## Task item
Whenever a line contains "pixels", include it in the count; reply with the number of such lines in the data and nothing else.

## Information supplied
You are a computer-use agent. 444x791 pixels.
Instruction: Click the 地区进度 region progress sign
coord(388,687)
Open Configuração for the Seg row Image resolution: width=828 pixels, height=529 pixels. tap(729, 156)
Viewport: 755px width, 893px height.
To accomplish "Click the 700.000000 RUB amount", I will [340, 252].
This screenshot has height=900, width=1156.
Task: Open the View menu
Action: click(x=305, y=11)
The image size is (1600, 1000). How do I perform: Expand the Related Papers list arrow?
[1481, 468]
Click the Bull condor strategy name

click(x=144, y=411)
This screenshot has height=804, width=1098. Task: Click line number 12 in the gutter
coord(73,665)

## Exercise output
2